It's a well-known fact that music teachers have the ability to tell exactly how much practice you've done between your last lesson and the current one. You can't fool us. You don't need to make the guilty admissions that you "haven't done much practice" because we already know. Even on those days when you know you've done loads of practice and it feels like it's not showing when you play in front of your teacher, we can tell.
Well, OK, we can't tell precisely how many minutes of practice you've done, but generally, teachers can tell if there's been some work since last week. We can tell because we have done and still do go through the process of practising ourselves. We're familiar with the satisfaction that comes when that structured, gradual work pays off, and the frustration that you feel when you know you've put the work in but the desired result hasn't materialised yet.
At this time of year lots of people have been making resolutions to practise more, take up a new instrument or return to a neglected one. And we seem to be bombarded with quotes intended to inspire and motivate us. The two above have popped up in my view just this week. Some words can be helpful in spurring us on, but I'm not sure about these ones.

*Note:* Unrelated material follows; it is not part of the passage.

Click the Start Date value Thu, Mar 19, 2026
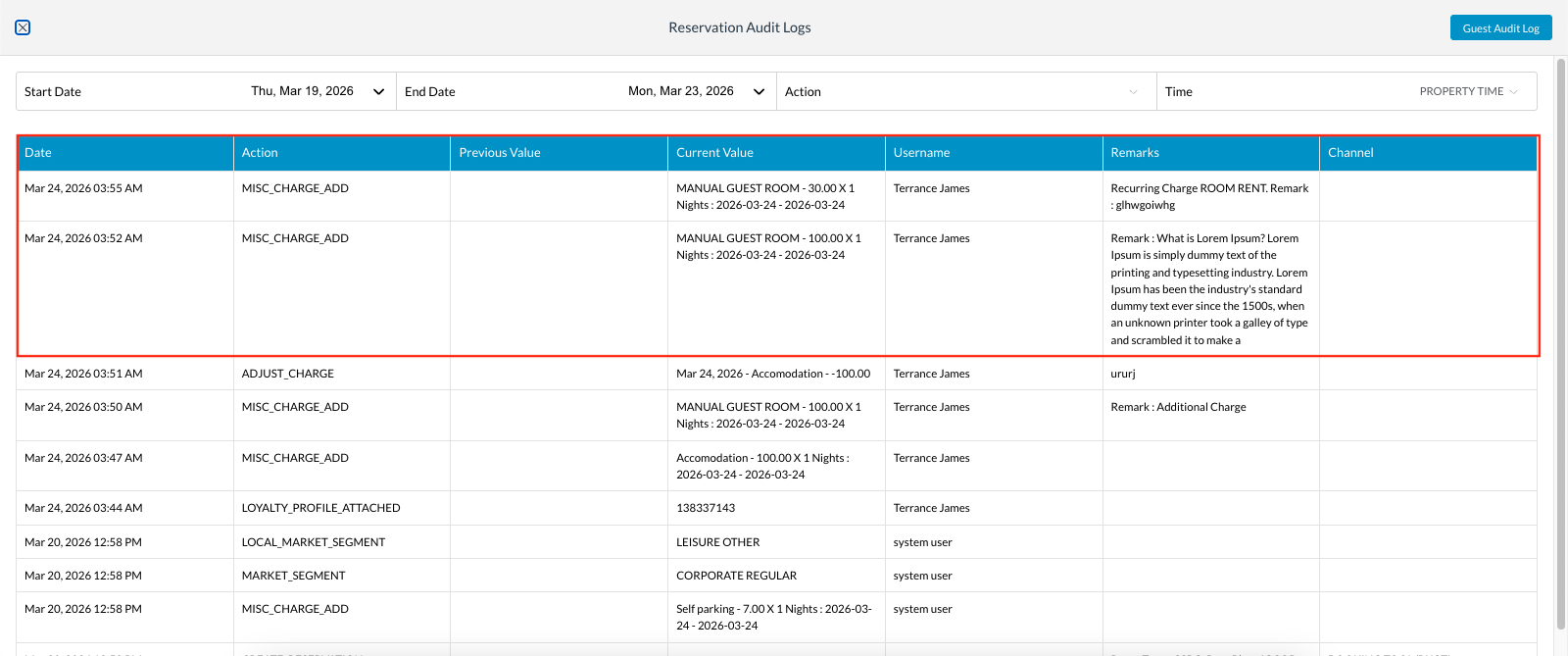1568x656 pixels. (x=302, y=91)
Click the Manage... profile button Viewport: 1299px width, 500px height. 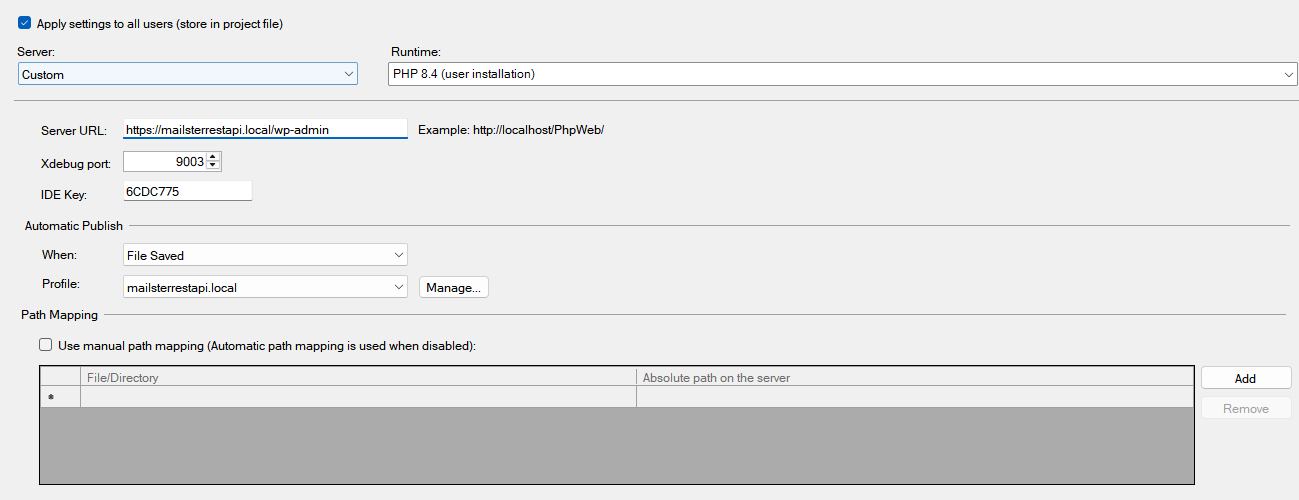click(x=453, y=287)
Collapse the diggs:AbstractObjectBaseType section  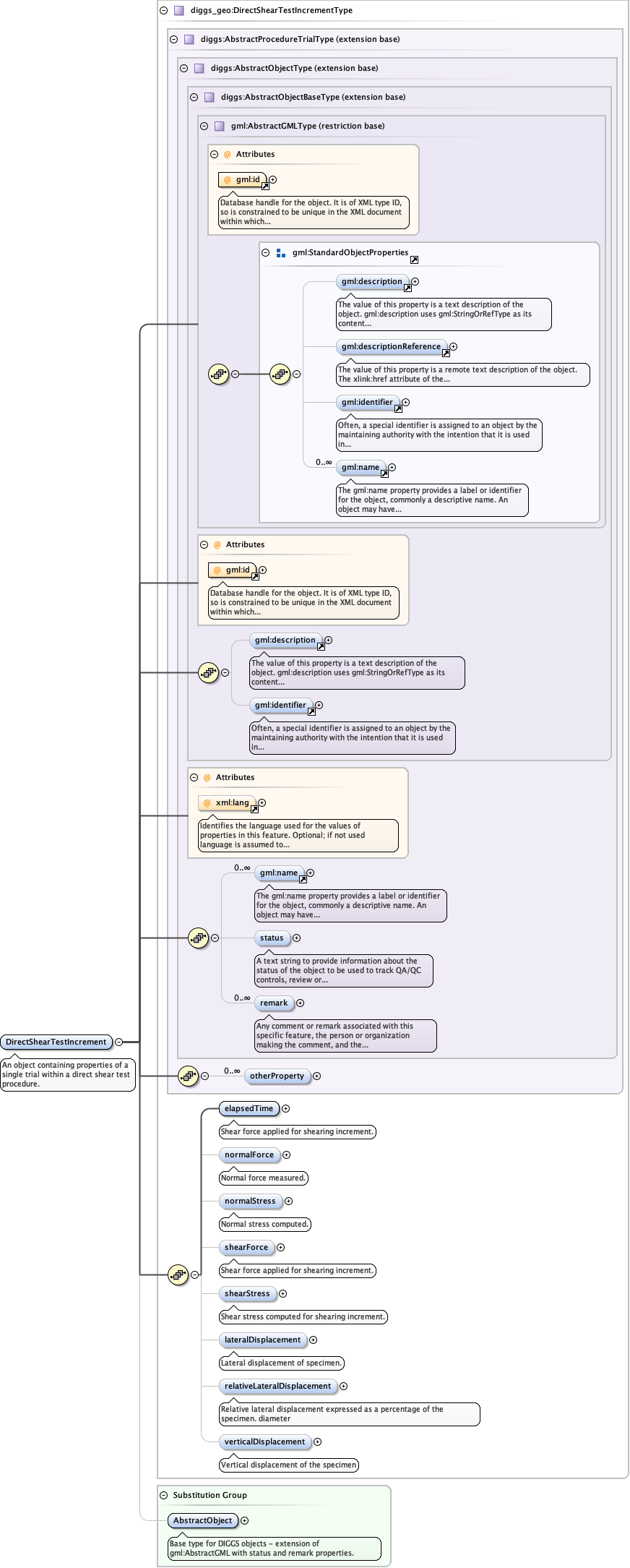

Both of these give the impression that what we're aiming for in music is 'perfection'. That you can never be a professional unless you can do things without any mistakes. Yes, it's a good thing to aim to keep improving your playing, and if you want to perform a piece, you want it to feel as secure as possible, but these quotes suggest that you're not 'good enough' if you're not perfect, and that can be quite demotivating. I think this sort of pressure can lead to unhealthy stress - feeling like you can never 'get anywhere' with music if you're still making mistakes. Of course professionals still get it wrong! And how would you even begin to agree on a definition of perfection?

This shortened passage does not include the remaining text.